Korban sempat dirawat di RSUD Karel Sadsuitubun sebelum akhirnya meninggal dunia. Sementara proses hukum terhadap oknum anggota berjalan, pertanyaan publik bergerak lebih jauh: apakah sistem pengawasan internal Polri sudah cukup kuat untuk mencegah kekerasan berulang?
Kasus Individual atau Masalah Sistemik?
Setiap kali terjadi dugaan kekerasan oleh aparat, respons resmi hampir selalu menyebutnya sebagai “oknum”. Namun pola berulang di berbagai daerah menunjukkan adanya persoalan yang lebih struktural, antara lain:
• Pengawasan internal yang kurang transparan
• Minimnya akuntabilitas terbuka kepada publik
• Evaluasi penggunaan kekuatan yang belum sepenuhnya independen
• Lemahnya kontrol sipil dalam pengambilan kebijakan institusional
Dalam negara demokrasi, aparat penegak hukum memang memiliki kewenangan penggunaan kekuatan. Namun kewenangan tersebut harus berada di bawah kontrol sipil yang jelas dan tegas.

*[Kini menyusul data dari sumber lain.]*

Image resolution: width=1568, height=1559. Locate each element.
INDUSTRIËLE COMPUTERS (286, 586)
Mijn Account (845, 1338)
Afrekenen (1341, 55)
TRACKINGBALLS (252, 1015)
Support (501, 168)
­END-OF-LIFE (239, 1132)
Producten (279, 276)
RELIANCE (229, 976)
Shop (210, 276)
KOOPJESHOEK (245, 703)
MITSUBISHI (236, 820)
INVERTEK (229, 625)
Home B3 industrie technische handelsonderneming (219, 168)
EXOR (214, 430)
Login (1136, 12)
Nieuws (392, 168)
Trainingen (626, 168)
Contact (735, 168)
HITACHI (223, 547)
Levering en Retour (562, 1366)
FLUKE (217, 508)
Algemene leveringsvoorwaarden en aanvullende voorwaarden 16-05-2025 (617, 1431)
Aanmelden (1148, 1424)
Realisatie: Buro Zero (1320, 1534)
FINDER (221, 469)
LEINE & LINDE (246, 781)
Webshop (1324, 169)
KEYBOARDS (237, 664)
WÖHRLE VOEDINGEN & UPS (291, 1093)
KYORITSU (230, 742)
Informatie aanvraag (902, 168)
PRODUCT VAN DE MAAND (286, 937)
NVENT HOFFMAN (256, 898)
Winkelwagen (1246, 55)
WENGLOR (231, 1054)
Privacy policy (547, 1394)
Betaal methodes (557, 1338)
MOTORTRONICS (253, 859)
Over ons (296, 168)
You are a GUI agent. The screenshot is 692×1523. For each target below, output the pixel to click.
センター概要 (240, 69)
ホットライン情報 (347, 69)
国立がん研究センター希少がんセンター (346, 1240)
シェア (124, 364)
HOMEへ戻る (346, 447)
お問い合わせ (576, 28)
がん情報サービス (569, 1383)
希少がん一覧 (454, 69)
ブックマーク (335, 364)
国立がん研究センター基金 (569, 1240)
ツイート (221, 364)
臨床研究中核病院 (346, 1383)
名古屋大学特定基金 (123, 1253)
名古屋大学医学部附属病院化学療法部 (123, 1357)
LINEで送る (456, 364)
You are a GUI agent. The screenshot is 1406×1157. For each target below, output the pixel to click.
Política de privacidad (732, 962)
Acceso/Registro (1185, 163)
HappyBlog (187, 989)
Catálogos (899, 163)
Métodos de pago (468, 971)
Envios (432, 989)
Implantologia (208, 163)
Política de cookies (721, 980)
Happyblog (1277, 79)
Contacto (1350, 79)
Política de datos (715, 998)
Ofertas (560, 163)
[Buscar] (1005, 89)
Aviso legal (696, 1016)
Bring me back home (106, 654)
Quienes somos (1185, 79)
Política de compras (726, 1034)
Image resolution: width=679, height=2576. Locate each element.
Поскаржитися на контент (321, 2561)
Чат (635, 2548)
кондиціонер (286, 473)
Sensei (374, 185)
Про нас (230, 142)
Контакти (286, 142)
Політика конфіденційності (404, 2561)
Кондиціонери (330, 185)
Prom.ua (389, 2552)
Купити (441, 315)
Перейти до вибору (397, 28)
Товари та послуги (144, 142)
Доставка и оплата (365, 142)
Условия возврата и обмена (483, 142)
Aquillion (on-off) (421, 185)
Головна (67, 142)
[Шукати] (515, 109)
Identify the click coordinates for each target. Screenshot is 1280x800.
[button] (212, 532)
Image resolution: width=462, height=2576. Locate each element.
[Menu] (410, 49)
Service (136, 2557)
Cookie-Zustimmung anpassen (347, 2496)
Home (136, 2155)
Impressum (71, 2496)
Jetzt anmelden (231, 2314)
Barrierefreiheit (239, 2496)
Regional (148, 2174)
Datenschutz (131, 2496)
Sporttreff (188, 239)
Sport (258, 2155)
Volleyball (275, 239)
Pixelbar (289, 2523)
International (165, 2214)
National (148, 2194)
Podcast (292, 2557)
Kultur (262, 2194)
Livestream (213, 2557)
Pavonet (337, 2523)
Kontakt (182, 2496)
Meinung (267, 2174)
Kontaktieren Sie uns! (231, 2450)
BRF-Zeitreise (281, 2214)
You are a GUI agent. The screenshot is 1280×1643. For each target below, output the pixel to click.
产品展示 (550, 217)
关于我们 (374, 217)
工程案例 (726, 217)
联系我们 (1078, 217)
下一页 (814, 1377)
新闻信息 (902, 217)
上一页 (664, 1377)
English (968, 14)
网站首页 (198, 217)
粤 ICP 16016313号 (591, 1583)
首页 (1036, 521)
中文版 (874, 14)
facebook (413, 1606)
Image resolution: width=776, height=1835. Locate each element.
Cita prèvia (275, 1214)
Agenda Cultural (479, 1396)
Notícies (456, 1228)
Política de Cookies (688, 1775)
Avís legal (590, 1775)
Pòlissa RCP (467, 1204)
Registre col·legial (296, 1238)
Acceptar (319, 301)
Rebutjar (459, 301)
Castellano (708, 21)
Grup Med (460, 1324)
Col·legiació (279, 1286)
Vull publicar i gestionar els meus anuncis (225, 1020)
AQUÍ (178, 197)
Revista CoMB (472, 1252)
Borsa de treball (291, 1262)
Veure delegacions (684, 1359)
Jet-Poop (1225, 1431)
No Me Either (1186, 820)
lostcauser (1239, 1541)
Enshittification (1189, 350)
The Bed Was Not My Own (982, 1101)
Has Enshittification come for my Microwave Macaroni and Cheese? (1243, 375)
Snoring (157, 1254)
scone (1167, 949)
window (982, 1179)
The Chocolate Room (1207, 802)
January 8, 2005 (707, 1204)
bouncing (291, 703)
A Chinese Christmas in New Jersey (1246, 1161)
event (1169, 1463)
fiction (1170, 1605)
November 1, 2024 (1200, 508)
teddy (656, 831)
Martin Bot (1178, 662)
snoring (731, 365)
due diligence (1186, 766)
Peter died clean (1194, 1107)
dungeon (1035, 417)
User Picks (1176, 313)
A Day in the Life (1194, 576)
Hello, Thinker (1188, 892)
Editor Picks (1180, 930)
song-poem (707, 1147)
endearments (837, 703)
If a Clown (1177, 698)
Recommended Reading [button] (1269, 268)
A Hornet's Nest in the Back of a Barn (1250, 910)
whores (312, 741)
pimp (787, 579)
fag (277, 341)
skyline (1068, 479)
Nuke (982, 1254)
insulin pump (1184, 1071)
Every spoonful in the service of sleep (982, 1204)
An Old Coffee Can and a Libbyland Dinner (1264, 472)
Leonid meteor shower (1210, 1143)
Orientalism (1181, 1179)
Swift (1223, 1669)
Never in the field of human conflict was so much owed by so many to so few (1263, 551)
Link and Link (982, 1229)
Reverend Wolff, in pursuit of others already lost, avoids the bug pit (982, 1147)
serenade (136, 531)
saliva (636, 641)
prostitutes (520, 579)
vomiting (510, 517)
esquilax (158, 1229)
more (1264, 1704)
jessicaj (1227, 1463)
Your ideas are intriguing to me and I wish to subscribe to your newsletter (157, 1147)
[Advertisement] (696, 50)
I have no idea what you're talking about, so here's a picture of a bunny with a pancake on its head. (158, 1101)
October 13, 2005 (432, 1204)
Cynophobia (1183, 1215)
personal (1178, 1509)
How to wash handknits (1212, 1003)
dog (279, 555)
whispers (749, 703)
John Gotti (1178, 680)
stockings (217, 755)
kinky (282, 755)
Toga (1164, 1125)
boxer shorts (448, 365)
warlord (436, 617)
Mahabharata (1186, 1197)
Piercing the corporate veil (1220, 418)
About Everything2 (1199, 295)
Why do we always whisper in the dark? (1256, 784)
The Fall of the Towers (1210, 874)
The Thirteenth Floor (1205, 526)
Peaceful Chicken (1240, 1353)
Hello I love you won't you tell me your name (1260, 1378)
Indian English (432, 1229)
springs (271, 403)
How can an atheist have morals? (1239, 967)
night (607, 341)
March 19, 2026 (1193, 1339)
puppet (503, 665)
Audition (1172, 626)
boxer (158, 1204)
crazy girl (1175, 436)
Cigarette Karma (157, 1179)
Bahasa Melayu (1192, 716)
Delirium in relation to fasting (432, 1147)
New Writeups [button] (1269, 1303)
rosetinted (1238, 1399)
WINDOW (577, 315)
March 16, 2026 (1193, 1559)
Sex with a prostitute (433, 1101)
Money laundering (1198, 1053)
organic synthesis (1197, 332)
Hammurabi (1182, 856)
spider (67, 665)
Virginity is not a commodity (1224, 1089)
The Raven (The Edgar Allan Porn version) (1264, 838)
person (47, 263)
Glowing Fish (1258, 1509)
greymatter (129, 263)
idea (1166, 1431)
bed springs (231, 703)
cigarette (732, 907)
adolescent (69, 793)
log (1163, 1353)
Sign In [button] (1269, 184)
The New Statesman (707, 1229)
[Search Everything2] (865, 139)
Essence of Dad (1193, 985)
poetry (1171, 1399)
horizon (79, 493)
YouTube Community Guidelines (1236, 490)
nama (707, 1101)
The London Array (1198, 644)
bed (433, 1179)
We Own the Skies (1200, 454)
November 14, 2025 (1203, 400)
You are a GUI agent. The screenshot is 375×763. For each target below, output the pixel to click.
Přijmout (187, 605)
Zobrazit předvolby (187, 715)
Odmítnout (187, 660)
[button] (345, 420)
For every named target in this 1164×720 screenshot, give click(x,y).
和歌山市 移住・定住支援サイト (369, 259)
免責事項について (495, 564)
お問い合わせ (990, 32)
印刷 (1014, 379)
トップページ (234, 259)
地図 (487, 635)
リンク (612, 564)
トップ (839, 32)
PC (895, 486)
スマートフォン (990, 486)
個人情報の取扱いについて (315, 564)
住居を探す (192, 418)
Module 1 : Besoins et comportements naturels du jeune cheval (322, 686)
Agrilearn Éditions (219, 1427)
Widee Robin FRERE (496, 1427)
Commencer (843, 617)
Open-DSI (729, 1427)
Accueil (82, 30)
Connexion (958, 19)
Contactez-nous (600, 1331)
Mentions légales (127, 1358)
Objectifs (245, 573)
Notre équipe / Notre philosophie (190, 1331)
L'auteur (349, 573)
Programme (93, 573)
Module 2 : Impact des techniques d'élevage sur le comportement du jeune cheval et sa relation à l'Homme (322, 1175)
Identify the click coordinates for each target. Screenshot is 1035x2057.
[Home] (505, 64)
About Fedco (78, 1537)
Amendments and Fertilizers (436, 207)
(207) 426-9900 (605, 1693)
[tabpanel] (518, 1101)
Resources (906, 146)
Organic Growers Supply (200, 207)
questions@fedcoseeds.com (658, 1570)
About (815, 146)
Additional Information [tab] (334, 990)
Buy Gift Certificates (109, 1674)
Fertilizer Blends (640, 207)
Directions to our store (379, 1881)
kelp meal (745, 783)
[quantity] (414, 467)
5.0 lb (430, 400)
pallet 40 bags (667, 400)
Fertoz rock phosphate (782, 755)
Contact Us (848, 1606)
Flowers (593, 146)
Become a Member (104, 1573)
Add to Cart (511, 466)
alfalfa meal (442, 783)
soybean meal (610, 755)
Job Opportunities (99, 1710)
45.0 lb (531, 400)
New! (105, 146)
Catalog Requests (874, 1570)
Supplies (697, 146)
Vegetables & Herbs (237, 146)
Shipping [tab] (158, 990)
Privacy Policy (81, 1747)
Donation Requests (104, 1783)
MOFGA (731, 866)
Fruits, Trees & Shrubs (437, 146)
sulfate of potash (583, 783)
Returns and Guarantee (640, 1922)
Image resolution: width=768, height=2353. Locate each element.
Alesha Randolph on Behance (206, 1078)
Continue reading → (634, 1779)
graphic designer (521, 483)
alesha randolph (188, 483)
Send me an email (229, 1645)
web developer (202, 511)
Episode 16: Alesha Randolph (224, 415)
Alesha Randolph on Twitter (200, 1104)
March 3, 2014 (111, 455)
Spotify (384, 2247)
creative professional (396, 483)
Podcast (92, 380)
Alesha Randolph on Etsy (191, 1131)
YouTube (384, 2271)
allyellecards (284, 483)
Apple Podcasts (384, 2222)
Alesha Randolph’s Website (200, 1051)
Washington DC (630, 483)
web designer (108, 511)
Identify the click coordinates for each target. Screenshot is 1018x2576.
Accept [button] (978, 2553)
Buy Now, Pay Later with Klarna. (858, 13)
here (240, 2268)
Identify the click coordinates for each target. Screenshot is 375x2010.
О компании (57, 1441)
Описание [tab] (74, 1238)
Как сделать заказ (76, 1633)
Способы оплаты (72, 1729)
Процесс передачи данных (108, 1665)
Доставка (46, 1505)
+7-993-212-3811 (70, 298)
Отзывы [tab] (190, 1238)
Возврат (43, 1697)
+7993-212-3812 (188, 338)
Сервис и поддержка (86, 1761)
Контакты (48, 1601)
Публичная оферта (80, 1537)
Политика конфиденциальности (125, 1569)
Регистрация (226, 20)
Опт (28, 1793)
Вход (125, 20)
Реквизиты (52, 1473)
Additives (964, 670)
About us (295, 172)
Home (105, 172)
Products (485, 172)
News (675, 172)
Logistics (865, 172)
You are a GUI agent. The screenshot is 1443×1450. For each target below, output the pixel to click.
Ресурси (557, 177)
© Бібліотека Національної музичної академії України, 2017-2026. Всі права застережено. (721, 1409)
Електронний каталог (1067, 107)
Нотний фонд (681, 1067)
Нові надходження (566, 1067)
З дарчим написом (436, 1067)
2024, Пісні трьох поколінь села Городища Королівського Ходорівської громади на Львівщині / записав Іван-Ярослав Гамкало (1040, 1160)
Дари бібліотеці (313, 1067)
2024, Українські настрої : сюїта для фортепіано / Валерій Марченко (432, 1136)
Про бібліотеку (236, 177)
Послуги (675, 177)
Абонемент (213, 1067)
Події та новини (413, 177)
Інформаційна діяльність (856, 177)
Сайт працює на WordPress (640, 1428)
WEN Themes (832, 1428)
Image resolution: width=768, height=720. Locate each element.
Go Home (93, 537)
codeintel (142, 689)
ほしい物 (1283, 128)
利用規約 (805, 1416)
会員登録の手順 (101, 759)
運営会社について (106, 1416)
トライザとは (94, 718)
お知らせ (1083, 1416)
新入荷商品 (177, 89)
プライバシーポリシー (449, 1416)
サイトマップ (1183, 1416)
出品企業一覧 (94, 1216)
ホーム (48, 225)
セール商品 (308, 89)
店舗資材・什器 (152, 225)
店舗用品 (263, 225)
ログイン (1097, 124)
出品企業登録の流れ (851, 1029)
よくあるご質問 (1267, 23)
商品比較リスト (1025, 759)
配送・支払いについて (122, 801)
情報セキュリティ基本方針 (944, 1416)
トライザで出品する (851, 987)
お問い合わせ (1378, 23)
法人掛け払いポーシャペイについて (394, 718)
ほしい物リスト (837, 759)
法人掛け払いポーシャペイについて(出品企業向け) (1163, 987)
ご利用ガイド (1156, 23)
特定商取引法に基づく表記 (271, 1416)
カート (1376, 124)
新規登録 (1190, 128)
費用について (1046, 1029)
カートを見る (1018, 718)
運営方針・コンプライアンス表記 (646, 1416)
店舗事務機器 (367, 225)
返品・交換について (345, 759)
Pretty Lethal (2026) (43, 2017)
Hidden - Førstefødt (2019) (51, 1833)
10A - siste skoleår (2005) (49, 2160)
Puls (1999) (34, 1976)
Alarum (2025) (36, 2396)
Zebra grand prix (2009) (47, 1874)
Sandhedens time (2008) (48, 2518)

Mengapa Reformasi Polri Mendesak?
Reformasi Polri pasca pemisahan dari TNI dua dekade lalu bertujuan membangun kepolisian modern dan profesional. Namun kasus-kasus kekerasan yang melibatkan warga sipil, terlebih anak di bawah umur, menunjukkan masih adanya celah serius.
Beberapa agenda reformasi yang dinilai mendesak antara lain:
1. Penguatan Pengawasan Eksternal
Pengawasan tidak cukup hanya melalui mekanisme Propam internal. Perlu penguatan lembaga pengawas eksternal yang memiliki kewenangan investigatif dan akses penuh terhadap dokumen serta proses pemeriksaan.
2. Kontrol Sipil melalui Kementerian
Wacana penempatan fungsi pengawasan strategis Polri di bawah koordinasi kementerian terkait kembali menguat. Model ini dinilai dapat menciptakan sistem checks and balances yang lebih kuat tanpa mengganggu independensi operasional.
3. Transparansi Proses Hukum
Setiap kasus yang melibatkan penggunaan kekuatan berujung fatal harus diumumkan secara terbuka: pasal yang dikenakan, perkembangan penyidikan, serta hasil forensik.
4. Standarisasi Penggunaan Kekuatan
Evaluasi menyeluruh terhadap SOP penggunaan kekuatan, terutama dalam menghadapi warga sipil dan anak di bawah umur.